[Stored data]
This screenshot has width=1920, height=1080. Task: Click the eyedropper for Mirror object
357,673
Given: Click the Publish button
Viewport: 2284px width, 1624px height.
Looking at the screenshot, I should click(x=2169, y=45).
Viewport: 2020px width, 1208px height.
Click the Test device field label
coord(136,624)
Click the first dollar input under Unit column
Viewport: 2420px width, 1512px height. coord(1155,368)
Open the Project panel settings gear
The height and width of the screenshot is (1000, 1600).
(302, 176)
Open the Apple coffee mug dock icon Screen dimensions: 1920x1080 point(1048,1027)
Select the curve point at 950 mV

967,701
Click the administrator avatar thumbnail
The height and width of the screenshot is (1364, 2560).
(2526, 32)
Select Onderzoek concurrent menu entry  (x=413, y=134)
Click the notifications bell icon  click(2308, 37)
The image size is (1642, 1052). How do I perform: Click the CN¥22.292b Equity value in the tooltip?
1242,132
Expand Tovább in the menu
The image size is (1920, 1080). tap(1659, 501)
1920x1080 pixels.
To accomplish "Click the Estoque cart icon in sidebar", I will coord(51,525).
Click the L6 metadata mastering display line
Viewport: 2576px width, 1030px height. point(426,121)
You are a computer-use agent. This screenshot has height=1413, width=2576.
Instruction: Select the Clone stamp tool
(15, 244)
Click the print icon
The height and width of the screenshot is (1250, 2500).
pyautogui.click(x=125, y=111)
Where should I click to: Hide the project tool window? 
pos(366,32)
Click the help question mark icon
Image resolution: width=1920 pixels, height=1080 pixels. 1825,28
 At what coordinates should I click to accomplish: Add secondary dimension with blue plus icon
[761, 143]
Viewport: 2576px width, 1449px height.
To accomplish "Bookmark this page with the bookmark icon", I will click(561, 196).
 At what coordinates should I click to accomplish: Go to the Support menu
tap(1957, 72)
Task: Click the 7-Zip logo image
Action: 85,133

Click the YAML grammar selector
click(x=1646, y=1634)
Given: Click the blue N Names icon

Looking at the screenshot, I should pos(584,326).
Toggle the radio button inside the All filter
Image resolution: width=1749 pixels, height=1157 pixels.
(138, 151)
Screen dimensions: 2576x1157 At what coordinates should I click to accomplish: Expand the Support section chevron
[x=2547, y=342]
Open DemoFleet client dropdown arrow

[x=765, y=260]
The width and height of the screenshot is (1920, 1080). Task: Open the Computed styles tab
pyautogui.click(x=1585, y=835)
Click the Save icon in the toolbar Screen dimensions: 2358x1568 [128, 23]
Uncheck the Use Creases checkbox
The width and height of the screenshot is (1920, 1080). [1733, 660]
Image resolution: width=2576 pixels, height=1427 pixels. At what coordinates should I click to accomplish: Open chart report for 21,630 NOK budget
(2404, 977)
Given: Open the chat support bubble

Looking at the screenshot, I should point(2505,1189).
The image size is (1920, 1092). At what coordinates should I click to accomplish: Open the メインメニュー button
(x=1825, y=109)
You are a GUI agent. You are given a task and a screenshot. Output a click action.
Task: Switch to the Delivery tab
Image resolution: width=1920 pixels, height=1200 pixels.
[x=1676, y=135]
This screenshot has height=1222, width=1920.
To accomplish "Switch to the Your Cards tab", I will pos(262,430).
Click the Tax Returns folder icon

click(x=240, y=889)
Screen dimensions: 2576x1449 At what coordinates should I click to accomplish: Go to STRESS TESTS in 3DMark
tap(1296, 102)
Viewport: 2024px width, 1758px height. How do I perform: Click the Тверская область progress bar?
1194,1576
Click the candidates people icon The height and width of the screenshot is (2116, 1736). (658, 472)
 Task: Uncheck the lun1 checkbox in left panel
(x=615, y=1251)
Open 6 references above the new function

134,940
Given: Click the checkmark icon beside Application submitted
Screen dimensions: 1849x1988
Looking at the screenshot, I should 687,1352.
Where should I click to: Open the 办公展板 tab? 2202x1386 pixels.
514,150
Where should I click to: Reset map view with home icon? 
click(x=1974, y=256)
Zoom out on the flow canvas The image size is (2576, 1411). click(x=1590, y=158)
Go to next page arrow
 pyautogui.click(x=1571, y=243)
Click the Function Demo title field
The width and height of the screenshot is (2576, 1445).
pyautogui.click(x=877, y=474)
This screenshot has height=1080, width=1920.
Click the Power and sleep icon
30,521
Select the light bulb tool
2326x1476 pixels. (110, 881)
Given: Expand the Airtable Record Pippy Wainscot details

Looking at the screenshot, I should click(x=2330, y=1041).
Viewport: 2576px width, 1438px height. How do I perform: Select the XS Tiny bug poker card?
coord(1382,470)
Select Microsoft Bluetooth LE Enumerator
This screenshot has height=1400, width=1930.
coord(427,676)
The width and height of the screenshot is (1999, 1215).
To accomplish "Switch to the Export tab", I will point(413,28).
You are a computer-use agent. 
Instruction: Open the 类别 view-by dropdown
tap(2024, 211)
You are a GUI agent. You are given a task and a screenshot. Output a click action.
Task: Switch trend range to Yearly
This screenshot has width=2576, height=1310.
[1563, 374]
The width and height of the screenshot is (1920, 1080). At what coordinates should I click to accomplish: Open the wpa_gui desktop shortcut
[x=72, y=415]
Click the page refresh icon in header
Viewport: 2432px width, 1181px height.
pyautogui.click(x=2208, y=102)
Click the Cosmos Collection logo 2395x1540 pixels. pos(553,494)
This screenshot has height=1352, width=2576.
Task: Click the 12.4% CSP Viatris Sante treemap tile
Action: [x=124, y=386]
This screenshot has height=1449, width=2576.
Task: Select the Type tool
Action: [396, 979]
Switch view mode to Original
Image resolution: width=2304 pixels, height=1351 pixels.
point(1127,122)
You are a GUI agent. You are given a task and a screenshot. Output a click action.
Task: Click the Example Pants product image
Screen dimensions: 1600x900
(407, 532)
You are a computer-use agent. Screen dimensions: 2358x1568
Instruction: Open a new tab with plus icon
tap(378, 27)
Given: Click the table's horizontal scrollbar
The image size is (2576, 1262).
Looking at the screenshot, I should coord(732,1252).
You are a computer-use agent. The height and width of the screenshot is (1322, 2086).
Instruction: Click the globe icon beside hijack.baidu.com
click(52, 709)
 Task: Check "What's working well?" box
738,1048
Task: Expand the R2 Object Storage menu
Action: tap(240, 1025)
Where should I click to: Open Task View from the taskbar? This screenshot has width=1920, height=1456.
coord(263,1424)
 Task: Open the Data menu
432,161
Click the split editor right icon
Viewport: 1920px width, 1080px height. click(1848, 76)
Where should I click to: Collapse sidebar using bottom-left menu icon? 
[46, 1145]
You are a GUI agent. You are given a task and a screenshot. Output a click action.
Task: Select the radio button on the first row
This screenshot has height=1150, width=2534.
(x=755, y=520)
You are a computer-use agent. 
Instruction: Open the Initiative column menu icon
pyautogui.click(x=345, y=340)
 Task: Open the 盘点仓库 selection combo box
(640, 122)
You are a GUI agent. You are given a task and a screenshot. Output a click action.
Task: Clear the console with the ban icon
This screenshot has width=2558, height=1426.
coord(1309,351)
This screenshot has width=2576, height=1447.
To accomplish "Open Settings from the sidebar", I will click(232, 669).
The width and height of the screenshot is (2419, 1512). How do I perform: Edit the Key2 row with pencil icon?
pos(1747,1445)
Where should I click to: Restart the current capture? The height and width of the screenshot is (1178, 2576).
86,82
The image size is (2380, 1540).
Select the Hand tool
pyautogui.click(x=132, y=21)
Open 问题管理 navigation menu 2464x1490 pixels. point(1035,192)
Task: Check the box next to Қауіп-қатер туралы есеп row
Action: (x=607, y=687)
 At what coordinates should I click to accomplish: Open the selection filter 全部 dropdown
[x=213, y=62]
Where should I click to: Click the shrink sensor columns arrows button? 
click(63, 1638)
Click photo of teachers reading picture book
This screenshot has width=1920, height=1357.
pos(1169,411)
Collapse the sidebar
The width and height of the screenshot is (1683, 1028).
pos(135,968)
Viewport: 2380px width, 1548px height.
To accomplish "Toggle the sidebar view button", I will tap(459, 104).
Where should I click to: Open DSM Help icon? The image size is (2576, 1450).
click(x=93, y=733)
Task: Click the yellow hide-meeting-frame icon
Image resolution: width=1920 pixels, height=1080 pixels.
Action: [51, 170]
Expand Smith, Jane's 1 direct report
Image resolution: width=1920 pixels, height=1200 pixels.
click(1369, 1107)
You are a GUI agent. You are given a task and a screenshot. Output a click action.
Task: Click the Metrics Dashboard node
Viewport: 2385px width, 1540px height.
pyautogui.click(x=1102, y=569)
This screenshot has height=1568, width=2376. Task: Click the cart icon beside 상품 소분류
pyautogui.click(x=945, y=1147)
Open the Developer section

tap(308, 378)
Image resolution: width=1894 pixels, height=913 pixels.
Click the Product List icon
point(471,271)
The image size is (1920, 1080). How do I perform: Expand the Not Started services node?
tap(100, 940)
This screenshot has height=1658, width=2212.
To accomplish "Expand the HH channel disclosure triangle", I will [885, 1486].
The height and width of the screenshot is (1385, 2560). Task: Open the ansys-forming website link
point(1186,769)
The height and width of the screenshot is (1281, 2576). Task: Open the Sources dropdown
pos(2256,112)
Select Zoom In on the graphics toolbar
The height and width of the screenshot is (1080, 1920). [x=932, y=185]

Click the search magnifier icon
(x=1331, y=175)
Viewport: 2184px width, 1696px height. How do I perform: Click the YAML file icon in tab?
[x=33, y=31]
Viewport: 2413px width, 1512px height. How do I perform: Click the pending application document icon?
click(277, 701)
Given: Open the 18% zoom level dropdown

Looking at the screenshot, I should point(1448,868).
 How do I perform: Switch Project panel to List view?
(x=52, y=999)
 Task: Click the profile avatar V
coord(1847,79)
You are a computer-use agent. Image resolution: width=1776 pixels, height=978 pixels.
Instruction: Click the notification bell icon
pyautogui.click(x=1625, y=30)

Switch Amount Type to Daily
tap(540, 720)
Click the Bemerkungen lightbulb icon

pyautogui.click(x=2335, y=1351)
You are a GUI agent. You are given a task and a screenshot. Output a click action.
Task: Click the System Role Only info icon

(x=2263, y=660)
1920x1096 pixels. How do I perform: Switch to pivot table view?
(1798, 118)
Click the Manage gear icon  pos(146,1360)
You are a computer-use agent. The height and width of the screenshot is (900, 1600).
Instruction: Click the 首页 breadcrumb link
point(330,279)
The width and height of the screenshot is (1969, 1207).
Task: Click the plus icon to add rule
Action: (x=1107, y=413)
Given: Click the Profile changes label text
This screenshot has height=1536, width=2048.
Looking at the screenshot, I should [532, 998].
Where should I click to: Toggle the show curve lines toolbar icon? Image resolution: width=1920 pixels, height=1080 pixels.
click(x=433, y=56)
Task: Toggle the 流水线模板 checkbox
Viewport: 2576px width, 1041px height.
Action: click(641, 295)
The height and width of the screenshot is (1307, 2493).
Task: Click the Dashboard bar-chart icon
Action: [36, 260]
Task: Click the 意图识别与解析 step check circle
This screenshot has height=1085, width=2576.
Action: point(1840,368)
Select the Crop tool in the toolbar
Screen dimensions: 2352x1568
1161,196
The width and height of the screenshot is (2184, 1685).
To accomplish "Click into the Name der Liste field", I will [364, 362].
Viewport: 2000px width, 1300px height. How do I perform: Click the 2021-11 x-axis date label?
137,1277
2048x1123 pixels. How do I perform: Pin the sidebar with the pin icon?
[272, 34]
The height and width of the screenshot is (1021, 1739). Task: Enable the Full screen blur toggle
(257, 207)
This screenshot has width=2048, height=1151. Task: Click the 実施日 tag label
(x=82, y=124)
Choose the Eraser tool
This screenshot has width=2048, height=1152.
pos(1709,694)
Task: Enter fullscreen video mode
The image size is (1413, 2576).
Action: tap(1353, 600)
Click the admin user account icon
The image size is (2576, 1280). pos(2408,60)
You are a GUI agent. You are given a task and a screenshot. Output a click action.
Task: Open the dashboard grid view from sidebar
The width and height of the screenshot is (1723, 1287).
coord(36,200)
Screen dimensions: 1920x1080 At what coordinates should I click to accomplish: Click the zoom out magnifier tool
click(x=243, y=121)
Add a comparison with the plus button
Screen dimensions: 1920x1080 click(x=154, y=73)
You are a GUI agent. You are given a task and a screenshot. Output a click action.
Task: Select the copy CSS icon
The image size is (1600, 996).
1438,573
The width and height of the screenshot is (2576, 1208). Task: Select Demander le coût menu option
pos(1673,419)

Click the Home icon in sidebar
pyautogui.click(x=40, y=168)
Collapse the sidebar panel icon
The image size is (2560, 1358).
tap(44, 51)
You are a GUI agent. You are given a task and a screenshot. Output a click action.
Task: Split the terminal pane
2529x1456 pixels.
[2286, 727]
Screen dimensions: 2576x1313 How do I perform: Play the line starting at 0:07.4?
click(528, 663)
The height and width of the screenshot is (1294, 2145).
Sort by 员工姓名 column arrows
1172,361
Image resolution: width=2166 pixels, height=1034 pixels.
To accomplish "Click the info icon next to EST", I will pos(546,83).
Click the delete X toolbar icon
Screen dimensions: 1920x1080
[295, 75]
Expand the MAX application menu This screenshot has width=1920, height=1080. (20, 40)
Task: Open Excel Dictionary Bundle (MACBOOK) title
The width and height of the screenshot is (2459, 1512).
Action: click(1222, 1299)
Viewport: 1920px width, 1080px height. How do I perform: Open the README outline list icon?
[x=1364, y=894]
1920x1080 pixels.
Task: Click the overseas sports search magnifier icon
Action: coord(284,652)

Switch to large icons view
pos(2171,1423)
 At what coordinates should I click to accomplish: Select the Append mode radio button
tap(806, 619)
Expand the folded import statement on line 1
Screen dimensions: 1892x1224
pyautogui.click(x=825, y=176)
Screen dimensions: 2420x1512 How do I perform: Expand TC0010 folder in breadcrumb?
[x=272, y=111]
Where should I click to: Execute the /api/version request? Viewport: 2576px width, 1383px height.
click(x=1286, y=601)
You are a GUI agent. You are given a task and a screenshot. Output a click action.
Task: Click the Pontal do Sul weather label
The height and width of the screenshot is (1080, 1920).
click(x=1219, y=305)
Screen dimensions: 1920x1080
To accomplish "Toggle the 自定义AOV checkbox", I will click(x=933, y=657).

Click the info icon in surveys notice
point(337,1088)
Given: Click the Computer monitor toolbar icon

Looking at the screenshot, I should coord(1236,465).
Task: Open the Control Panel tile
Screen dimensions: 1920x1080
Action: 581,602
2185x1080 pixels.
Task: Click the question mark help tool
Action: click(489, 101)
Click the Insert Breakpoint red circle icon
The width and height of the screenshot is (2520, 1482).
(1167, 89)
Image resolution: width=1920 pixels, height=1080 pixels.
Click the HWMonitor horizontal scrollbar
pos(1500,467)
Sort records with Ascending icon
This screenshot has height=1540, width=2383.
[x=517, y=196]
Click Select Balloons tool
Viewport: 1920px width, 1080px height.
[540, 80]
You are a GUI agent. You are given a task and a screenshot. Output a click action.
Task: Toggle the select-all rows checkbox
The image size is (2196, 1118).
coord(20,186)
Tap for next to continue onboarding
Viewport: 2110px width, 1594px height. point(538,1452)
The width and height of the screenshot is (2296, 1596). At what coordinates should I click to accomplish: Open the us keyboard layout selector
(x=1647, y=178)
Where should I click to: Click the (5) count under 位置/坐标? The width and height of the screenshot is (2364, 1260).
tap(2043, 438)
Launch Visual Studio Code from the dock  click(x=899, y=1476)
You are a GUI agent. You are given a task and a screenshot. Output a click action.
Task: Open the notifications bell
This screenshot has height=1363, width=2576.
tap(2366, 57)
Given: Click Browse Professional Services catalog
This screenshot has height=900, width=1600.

Brief -> In the data above, start at the line that has "is (900, 1600).", stop after the line that has "Task: Toggle the 流水线模板 checkbox", and print every line in between exactly as it stands.

Problem solution ->
You are a computer-use agent. The height and width of the screenshot is (900, 1600).
Instruction: Click the 首页 breadcrumb link
point(330,279)
The width and height of the screenshot is (1969, 1207).
Task: Click the plus icon to add rule
Action: (x=1107, y=413)
Given: Click the Profile changes label text
This screenshot has height=1536, width=2048.
Looking at the screenshot, I should [532, 998].
Where should I click to: Toggle the show curve lines toolbar icon? Image resolution: width=1920 pixels, height=1080 pixels.
click(x=433, y=56)
Task: Toggle the 流水线模板 checkbox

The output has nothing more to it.